They have just published their 2010 inspection reports into the Big Four audit firms.  If you feel so inspired, you can read these reports free here.

Obviously, not only the Big Four know how to audit.  However, it’s probably fair to assume that if there is a pattern in perceived weakness in audit within the biggest firms, it’s probably a pattern within the profession as a whole.

The good news is that in almost all cases, the POB found that audit work was done well or acceptably, though with room for improvement.  There’s something very healthy about a profession that scrutinises its own commanding heights and then publishes its findings in a wholly public way.

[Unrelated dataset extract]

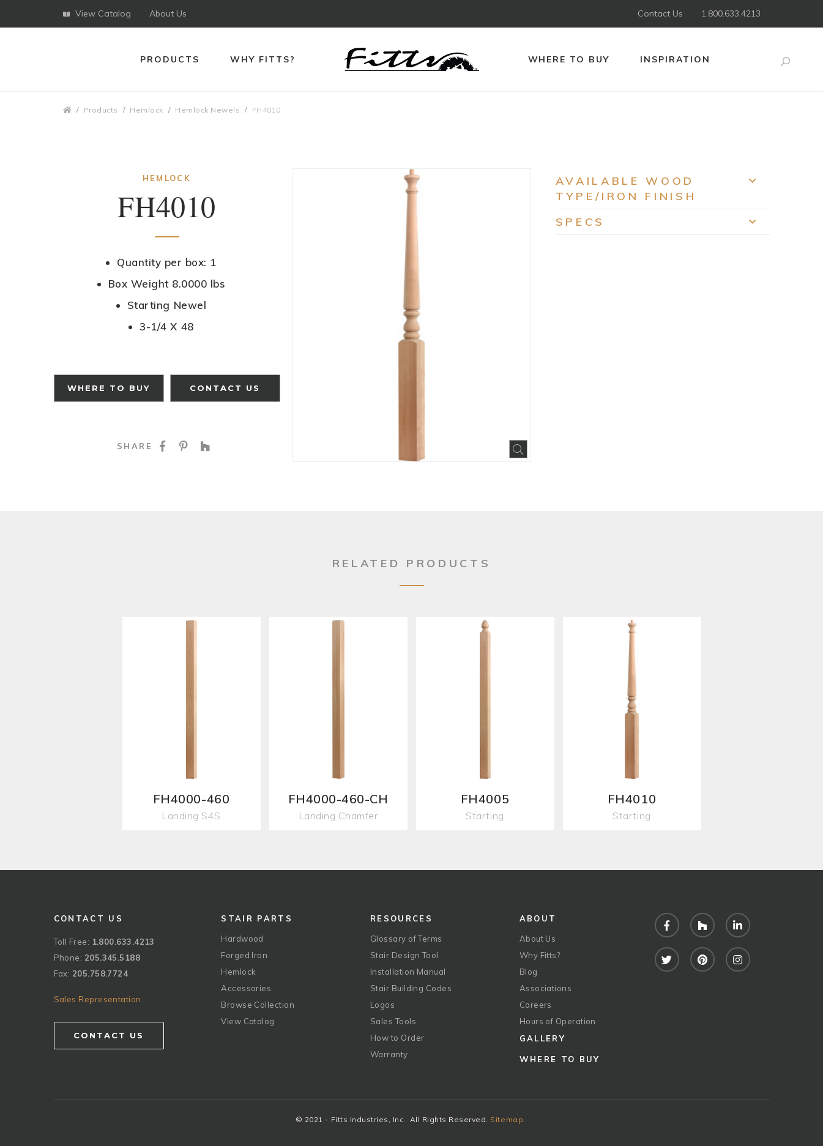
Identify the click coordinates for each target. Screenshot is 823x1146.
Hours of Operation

The general public are all stakeholders in our profession and they deserve to see the results of our own introspection.  Partners in big audit firms whose work has just been the subject of constructive criticism may feel somewhat differently about this of course!

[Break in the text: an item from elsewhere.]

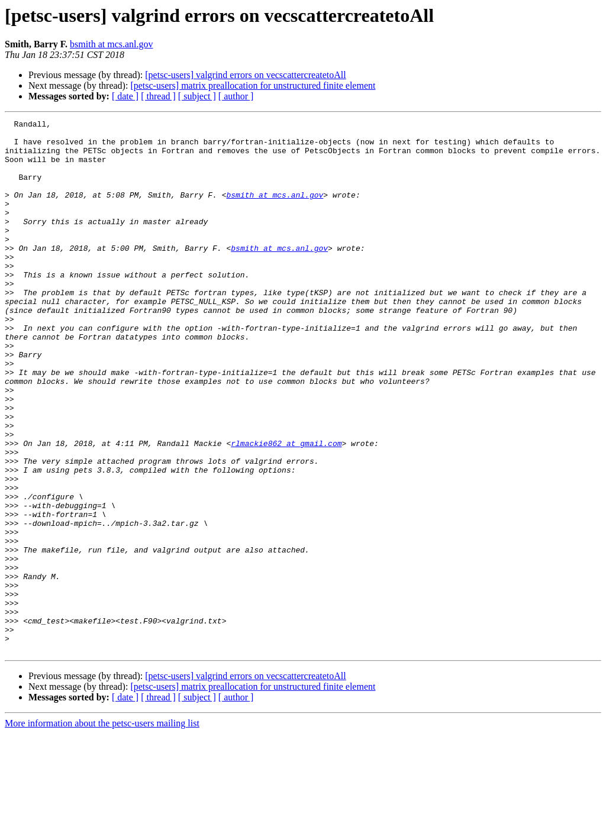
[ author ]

A pattern within the reports is that nobody seems to be especially strong at conducting goodwill impairments.  Three of the Big Four were specifically criticised by the POB for failing to obtain sufficient, appropriate evidence to support the clients’ assertions that goodwill had not been impaired.

In the frank but diplomatic language of these reports, it sounds like the audit teams in certain particular audits didn’t really know how to approach deciding whether purchased goodwill had actually been impaired.

Is this the fault of the auditor, or is it the fault of accounting standards that require goodwill impairments to be recorded but aren’t entirely specific about how to do it?  We think it might well be a bit of both.

Criticisms such as audit reports being issued on a date before the audit working papers had been signed are somewhat harder to justify, however.

We imagine that the partner responsible for that one might have a table to himself or herself at the office Christmas party.